Le gouvernement Harper tient à souligner en grande pompe le bicentenaire de la guerre de 1812 entre le Canada et les États-Unis l'an prochain. Mais les festivités risquent de laisser les Québécois et les francophones indifférents.

Joël-Denis Bellavance LA PRESSE

Le ministère du Patrimoine reconnaît lui-même que c'est tout un défi pour que les Québécois s'intéressent à cet anniversaire.

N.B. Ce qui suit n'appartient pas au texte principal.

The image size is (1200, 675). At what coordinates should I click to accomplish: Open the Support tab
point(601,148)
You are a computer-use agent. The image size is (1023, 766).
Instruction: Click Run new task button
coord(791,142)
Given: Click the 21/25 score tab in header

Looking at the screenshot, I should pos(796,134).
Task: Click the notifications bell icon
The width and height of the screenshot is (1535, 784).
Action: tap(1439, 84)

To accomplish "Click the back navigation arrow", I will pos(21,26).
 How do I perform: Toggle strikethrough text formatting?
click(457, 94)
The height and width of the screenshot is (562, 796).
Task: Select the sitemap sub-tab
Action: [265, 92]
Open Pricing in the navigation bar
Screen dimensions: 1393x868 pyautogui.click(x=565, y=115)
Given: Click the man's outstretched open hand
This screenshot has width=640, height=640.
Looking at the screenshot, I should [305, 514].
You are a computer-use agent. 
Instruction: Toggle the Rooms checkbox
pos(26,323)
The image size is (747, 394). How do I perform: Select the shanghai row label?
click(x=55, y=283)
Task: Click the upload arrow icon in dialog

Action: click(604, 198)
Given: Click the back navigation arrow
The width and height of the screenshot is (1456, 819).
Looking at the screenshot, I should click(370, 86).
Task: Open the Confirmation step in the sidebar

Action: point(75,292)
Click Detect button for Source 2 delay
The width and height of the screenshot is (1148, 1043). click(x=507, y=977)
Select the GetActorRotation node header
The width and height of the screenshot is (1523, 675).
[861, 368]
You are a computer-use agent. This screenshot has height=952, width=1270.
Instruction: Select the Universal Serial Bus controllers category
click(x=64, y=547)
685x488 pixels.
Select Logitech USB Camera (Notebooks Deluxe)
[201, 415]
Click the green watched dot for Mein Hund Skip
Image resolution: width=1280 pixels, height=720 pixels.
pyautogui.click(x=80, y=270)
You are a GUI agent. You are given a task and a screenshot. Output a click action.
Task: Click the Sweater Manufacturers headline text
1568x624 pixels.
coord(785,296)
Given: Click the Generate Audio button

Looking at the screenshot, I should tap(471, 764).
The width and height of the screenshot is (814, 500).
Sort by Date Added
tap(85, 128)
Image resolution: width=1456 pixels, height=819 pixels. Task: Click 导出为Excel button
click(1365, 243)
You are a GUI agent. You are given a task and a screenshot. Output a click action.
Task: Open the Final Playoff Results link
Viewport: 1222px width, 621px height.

Dans une récente étude réalisée par la firme TNS pour le compte du Ministère, on conclut que «Patrimoine Canada devra probablement faire de plus grands efforts pour sensibiliser les Québécois et les francophones à la pertinence de la guerre dans l'histoire du Québec et des Canadiens français».

Dans la même étude, on souligne aussi que les Canadiens en général, et les jeunes en particulier, ont une connaissance limitée de cette guerre qui a duré deux ans et qui a permis au Canada de repousser l'invasion américaine.

«La sensibilisation, l'intérêt et le niveau de connaissance en ce qui a trait à la guerre sont largement régionaux et dépendent de l'âge du répondant. La notoriété est plus forte en Ontario et se dissipe à mesure qu'on s'en éloigne, vers l'est ou vers l'ouest. (...) L'intérêt qu'on porte à la guerre est beaucoup plus faible au Québec parmi les francophones et les Canadiens plus jeunes», peut-on lire dans cette étude obtenue par La Presse.

Dans le cadre de cette enquête, qui a coûté 17 621 $ et qui a été menée auprès de 1835 Canadiens, on recommande au Ministère de lancer une campagne publicitaire à la télévision pour faire la promotion des célébrations entourant le bicentenaire.

C'est d'ailleurs ce que le Ministère a prévu de faire et une capsule commémorative sur la guerre de 1812 a été déjà préparée pour un coût de 1,5 million de dollars.

Le gouvernement Harper s'est engagé dans le discours du Trône du 3 mars 2010 à marquer cet événement historique «qui a contribué à façonner l'identité canadienne et, par la suite, à donner naissance à notre pays.

Selon le ministre du Patrimoine, James Moore, le premier ministre Stephen Harper garde un oeil sur les préparatifs en prévision du bicentenaire. Le gouvernement Harper compte ériger un monument en l'honneur de cette guerre dans la région de la Capitale-Nationale. Aussi, on compte souligner le courage des héros de cette guerre durant tout le mois d'octobre 2012.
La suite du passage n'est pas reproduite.